Spectacle assez pitoyable que celui de la remise du César de la meilleure actrice. Non, je ne parle pas de la taille et de l’allure hippopotamesque de Depardieu. Mais de l’attitude de la récipiendaire, Isabelle Adjani.
Ah qu’on nous rende la Adjani chantant Gainsbourg, la Adjani étincelante de «L’été meurtrier », la « Reine Margot » incestueuse et violente. Et non, cette moraliste qui, entre deux sanglots, lisait un texte confus où, actrice en quête d’engagements, elle appelait à entrer en résistance. « La journée de la jupe » aborde « un sujet tabou » disait-elle. On voit qu’elle ne lit pas la littérature abondante de jeunes profs qui, lâchés dans le 9-3, tirent d’une expérience désastreuse des pamphlets des plus réactionnaires. Ils viennent grossir les rangs des rétropenseurs, après avoir, le temps d’une rentrée écoulé quelques milliers d’exemplaires de leurs aigreurs.

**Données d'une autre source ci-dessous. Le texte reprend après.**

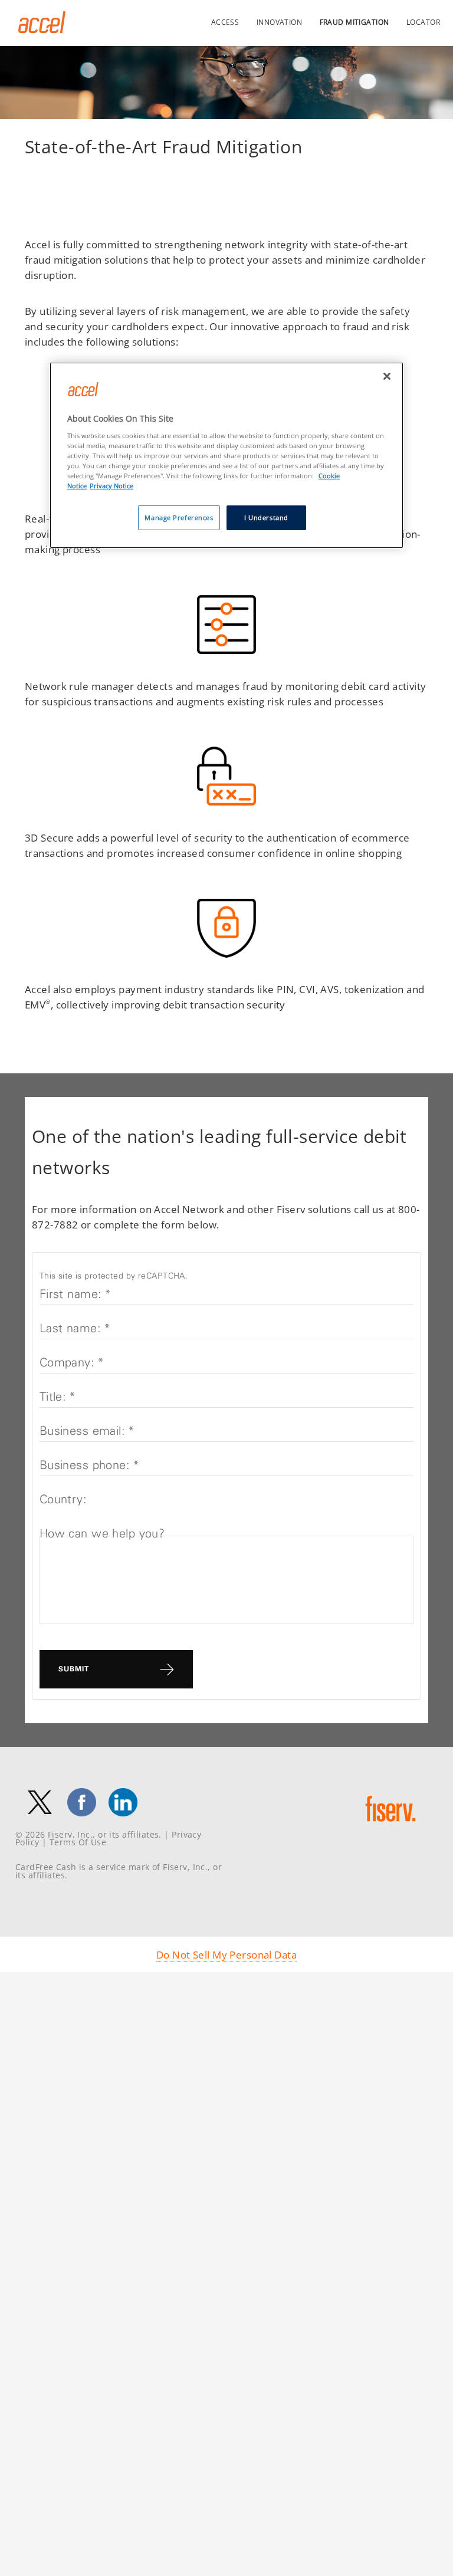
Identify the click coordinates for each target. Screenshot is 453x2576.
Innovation (279, 22)
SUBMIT (73, 1668)
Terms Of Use (78, 1842)
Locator (423, 22)
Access (225, 22)
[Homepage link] (41, 29)
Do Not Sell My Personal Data (226, 1954)
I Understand (266, 517)
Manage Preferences (179, 517)
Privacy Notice (111, 485)
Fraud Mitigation (354, 22)
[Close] (387, 376)
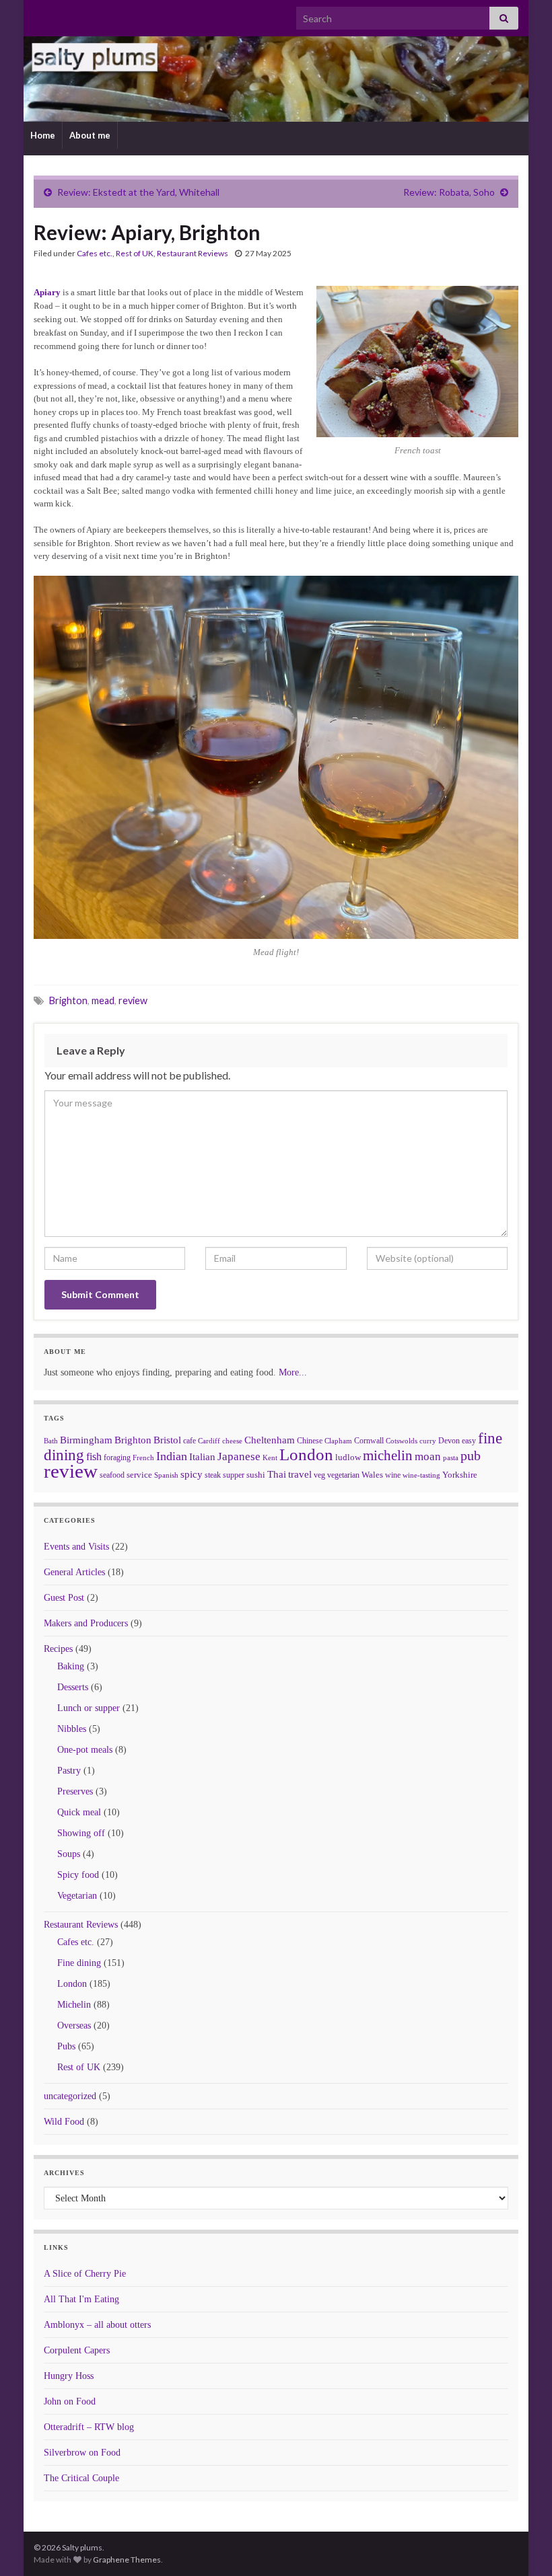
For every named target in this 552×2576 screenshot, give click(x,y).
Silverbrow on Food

Ce film « compliqué à faire exister », mais qui lui a déjà valu au moins une autre récompense, Les Globes de cristal, est quand même passé sur Arte – le principal financeur. Et s’il n’est sorti que dans quelques salles, c’est que les exploitants, après une audience forte à la télé, craignait de ne pas faire recette. Elle-même ne craint pas d’ailleurs la contradiction en le qualifiant de petit film et son rôle comme des plus modestes.
Lors des mystérieux « globes », où elle avait reçu une « pépite de cristal », pour le même rôle, elle s'était exprimée sur les dérives de l'extrémisme religieux, faisant de sa jupe, l’arme anti-burka* : "Cette jupe, c'est celle que portent des milliers de jeunes filles et de femmes pour affirmer qu'elles refusent que l'on confonde l'islam, avec l'aliénation et l'assujettissement des femmes !". Sauf que, les jeunes filles ou femmes portent, jusqu’au prochain changement de mode, plutôt des jeans taille basse, voire très basse que des jupes.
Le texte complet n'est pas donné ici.